I think I may have had this dress when I was in grade school. Or a version of it. I loved it then and I love it now! My mother made me so many pretty dresses — I hope I thanked her enough but I doubt I did.
There were corduroy jumpers like these, with print and checked blouses.
And sweet print cotton frocks like this, with trim and buttons. By this time (second grade) I was sewing a little.
Mom started my sister and me sewing by hand, making bean bags to match our dresses. We sewed circles of fabric together and filled them with rice (uncooked!). She thought beans would be too hard, and she was probably right. We would throw them to (OK sometimes at) each other in the back seat of the car and once in a while they’d hit her in the head. What a sport she was! But she taught us to sew, and it stuck, for me at least. Thank you Mom, for decades of fun and pleasure and pretty clothes!
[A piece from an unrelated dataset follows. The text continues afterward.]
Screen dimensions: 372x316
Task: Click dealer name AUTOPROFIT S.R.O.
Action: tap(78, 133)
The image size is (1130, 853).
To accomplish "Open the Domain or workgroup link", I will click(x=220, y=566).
Like this. It’s another pattern by the fabulous independent designer Pauline Alice. What I like most about it is the drop waist. I didn’t make any adjustment for height, so it hits me at the hip. The perfect floaty, don’t-touch-me-dress for summer. Definitely more grown up than the dresses from my childhood, but just as playful and fun to wear.
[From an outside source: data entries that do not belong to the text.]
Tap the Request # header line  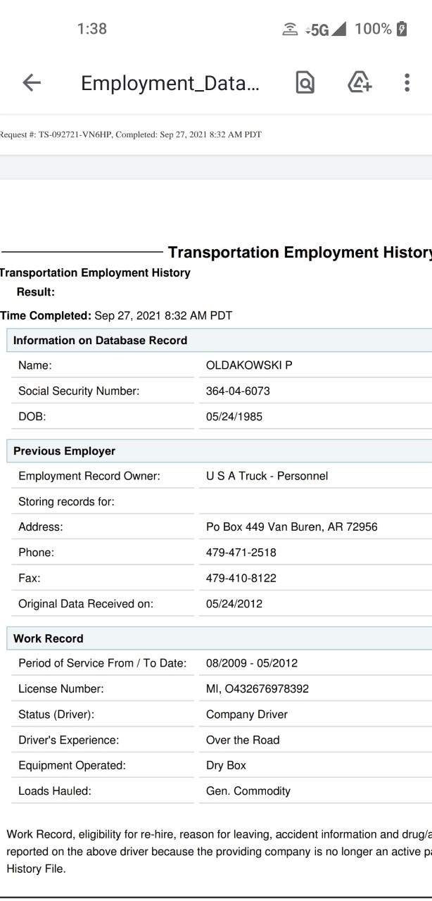131,134
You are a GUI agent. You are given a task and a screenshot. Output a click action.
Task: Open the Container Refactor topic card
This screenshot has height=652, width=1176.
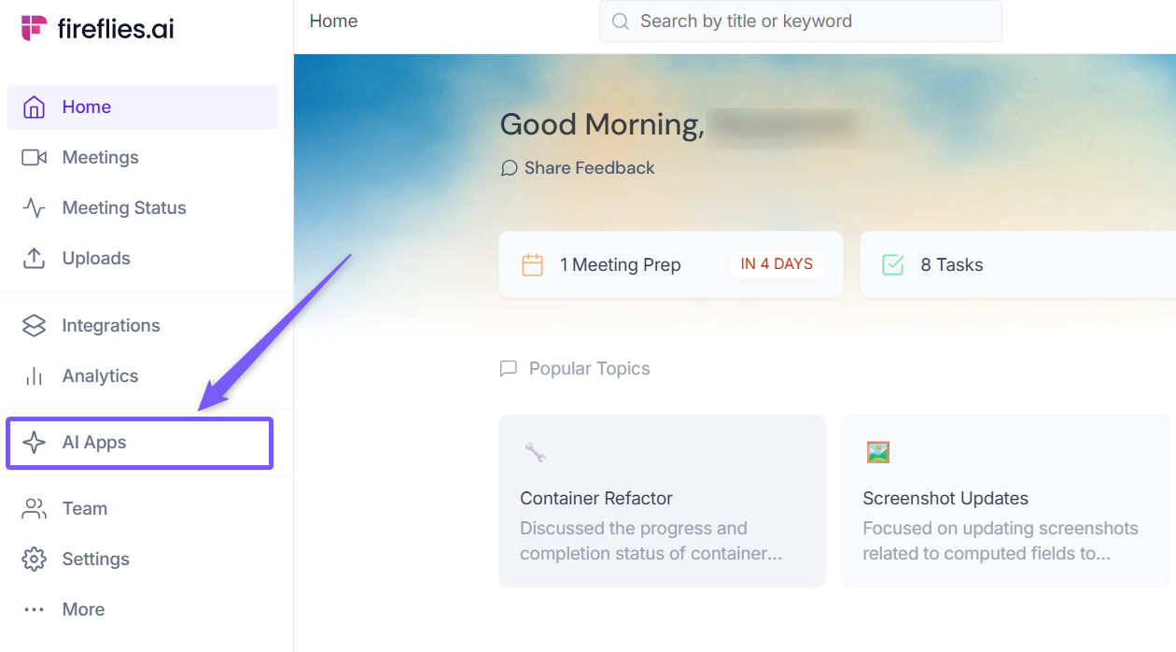[x=662, y=501]
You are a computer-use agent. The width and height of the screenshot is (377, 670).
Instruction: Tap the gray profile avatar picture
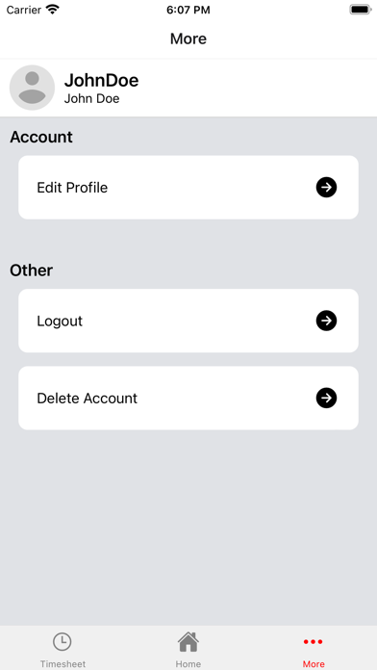coord(32,88)
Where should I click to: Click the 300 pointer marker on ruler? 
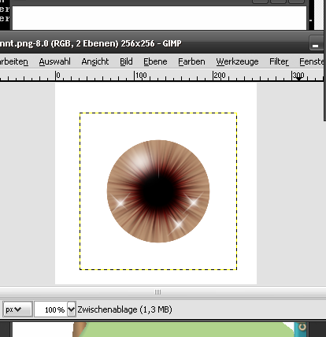(298, 77)
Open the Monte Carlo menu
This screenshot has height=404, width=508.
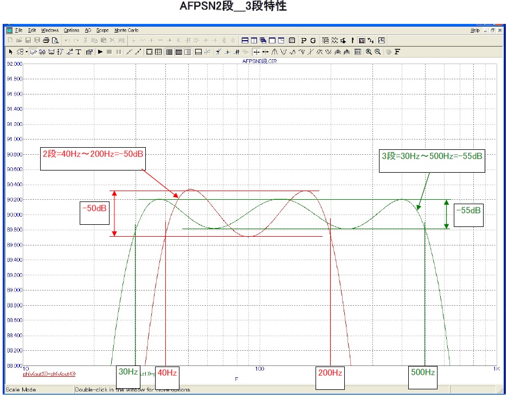(x=126, y=30)
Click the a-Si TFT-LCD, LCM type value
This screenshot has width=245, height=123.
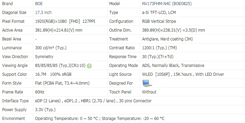[x=159, y=13]
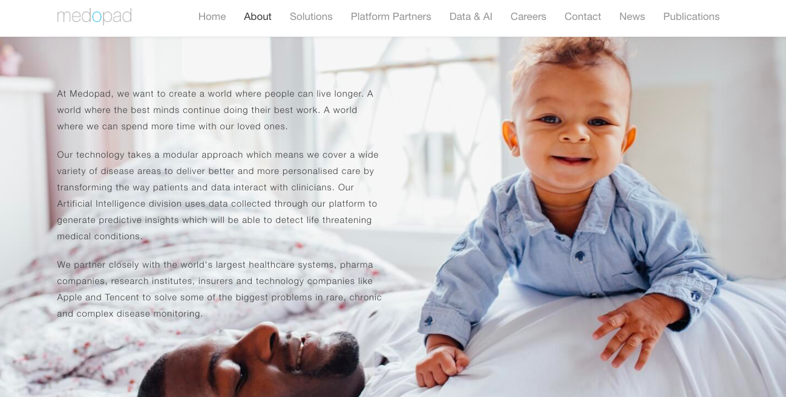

I love the pockets. What a fun idea, tucking them into the lightly gathered ‘waistline’ seam. Did I make a mistake or are they supposed to droop a little? I ironed the heck out of it and the gathers flattened and it still droops. Well, maybe it’s part of the look. It’s oversized on me – with eight inches of ease at the hip. Maybe if I fit it a bit closer that seam would stay more straight. But I love the casual comfortable feel and look.
This is a very close close up. It’s really not THAT bad. But it was going to bug me. I tried to fix it by picking the seam open between the pocket and the side seam and added gathering stitches to pull it tighter. No visible difference. Grrrr.
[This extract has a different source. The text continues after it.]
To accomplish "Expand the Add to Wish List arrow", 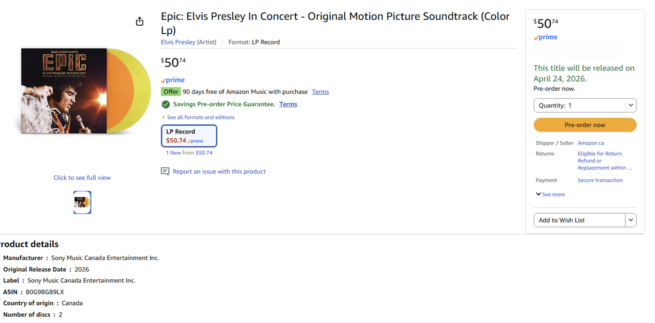I will [631, 220].
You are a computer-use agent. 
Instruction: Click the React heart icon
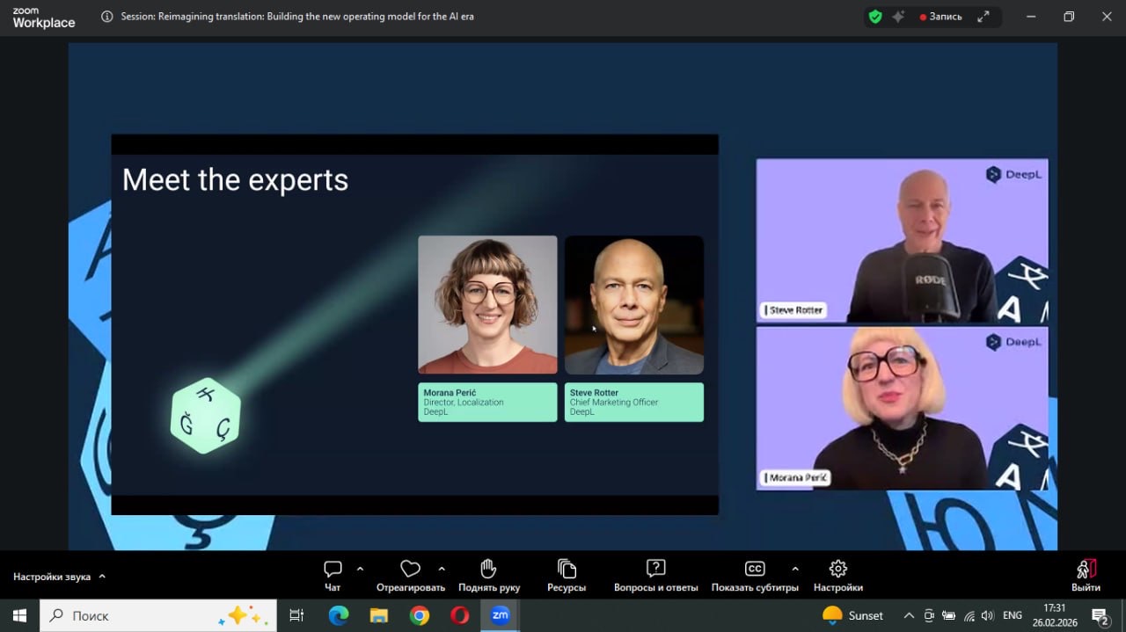coord(410,569)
OK, maybe I need to stabilize the top of the pocket to keep it from falling forward. I didn’t want to add interfacing and risk more weight pulling on it so I understitched – which was tricky after it’s put together. Again, no real difference except it looks neater as it droops! Rats.
After all this puzzling, I think I see where I went wrong. Next time I will be sure to have some tension on the upper pocket portion (the skirt side) when sewing it onto the under pocket (the bodice side). Well I’m not going to pick at it any more and risk ruining it. So buttons it is! I found these clear glass ones in my jar. They hold the pockets in place nicely and you can hardly see them.
The fabric is a handkerchief weight linen. I had it in my stash from a Textile Fabrics sale a couple of years ago. It’s so light and still a little crisp. But pretty see through.
To avoid the whole slip thing, I lined it with a white china silk, using the top half of the pattern and then just flaring it rather than gathering up a skirt lining. Once I’d put it together and saw how little fullness there is, I realized I probably could’ve gathered the lining without adding too much fluffiness (which no one wants at the hip, exactly), but then again I did save a little fabric and a little money. Which is good. Right, Mom?